Berlin's public digital archives contain hundreds of thousands of duplicate image files — identical or near-identical photographs, scans and artwork reproductions stored multiple times across separate databases — and the institutions responsible for managing them are now under pressure to act. Archivists, city officials and technology specialists have spent much of 2026 debating who owns the problem and, more pressingly, who pays to solve it.
The issue matters now because Berlin's SPD-led Senate has pushed digitisation to the centre of its cultural policy agenda, committing in the 2025–2026 coalition agreement to accelerate public access to the city's historical collections. That political momentum has brought long-standing data hygiene problems into sharp relief. Duplicate records inflate storage costs, confuse researchers cross-referencing collections and, in some cases, cause different institutions to licence the same image independently — paying rights fees more than once for the same asset.
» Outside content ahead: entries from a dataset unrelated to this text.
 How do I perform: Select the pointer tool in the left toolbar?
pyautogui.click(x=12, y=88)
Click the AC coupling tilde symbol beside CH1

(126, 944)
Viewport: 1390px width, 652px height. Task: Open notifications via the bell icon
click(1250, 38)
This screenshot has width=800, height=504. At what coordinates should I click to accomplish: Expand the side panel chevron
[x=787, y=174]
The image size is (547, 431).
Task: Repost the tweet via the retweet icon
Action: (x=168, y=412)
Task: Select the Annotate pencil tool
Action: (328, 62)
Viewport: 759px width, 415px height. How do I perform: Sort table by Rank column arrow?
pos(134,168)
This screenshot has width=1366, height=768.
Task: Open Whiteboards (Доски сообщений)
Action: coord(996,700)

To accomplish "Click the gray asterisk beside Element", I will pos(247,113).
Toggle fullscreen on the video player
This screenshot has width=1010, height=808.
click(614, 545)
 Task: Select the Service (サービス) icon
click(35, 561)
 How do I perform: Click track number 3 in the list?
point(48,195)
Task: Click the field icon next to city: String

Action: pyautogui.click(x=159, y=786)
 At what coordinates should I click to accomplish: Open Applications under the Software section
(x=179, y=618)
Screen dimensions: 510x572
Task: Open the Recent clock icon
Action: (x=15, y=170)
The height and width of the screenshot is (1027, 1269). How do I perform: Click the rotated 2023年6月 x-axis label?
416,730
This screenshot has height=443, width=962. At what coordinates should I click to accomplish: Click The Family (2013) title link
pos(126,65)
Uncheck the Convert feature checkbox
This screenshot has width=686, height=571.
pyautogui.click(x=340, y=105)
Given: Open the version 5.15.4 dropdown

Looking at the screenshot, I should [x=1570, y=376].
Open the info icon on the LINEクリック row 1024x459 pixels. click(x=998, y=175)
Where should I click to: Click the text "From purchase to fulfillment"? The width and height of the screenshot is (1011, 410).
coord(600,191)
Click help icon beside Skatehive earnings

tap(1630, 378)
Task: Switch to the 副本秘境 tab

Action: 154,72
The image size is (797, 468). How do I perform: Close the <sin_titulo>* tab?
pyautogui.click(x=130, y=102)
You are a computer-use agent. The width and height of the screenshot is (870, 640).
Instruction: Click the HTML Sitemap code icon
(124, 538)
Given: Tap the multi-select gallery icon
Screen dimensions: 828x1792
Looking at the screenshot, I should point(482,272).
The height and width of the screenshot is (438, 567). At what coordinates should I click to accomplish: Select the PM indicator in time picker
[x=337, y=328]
Where the Problem Shows Up
The Stadtmuseum Berlin, which manages collections across sites including the Märkisches Museum on Köllnischer Park and the Ephraim-Palais in the Nikolaiviertel, has been working since early 2025 to reconcile its digital image catalogue after a series of collection mergers left thousands of records with overlapping metadata. The Landesarchiv Berlin on Eichborndamm in Reinickendorf faces a related challenge: digitisation drives conducted across different departments at different times have produced parallel image sets with inconsistent file naming conventions, making automated deduplication difficult without significant manual review.
Specialists in digital preservation distinguish between exact duplicates — byte-for-byte identical files — and near-duplicates, which include photographs taken seconds apart, scans of the same document at different resolutions, or images that have been cropped or colour-corrected after the fact. The second category is far harder to catch with standard software and accounts for the bulk of the problem in large institutional collections. Researchers working with Berlin's image databases have noted that a single historical photograph of Potsdamer Platz can appear under several different accession numbers, with incompatible dates and attribution details attached to each version.
Dirk Moldt, a digital infrastructure consultant who has worked with several German state-level cultural bodies, has described the core difficulty in public presentations as a governance question as much as a technical one: institutions that built their databases independently over decades did not standardise the way files were named, tagged or ingested, making retroactive deduplication labour-intensive. No specific budget figure for Berlin's remediation work has been confirmed in public Senate documents reviewed for this article.
What Comes Next
The Kulturprojekte Berlin GmbH, the publicly owned company that coordinates cultural programming and digitisation initiatives across the city, has been in discussion with the Senate Department for Culture about piloting a shared image registry — a centralised index that would allow participating institutions to flag potential duplicates before new files are uploaded. A working group involving the Staatsbibliothek zu Berlin on Potsdamer Straße is understood to be examining similar models adopted in the Netherlands and at the British Library, though no formal proposal has been published.
For smaller institutions — independent archives, neighbourhood history projects in districts like Wedding and Lichtenberg, community museums run largely by volunteers — the practical advice from digital preservation specialists is consistent: adopt file hashing at the point of ingest, apply consistent metadata standards from day one, and document provenance clearly enough that a near-duplicate can be identified by a human reviewer even when automated tools disagree. The cost of building good habits at the start of a digitisation project is a fraction of the cost of cleaning up a database years later.
The Senate's broader digitisation push has a soft deadline tied to the 2027 Berlin cultural budget cycle, when institutions will be asked to report progress against the coalition's access targets. That creates a real window — roughly 18 months — for the city's major cultural bodies to get their image catalogues in order before political scrutiny intensifies. Archivists say the technology is not the obstacle. The will to coordinate across institutional lines is.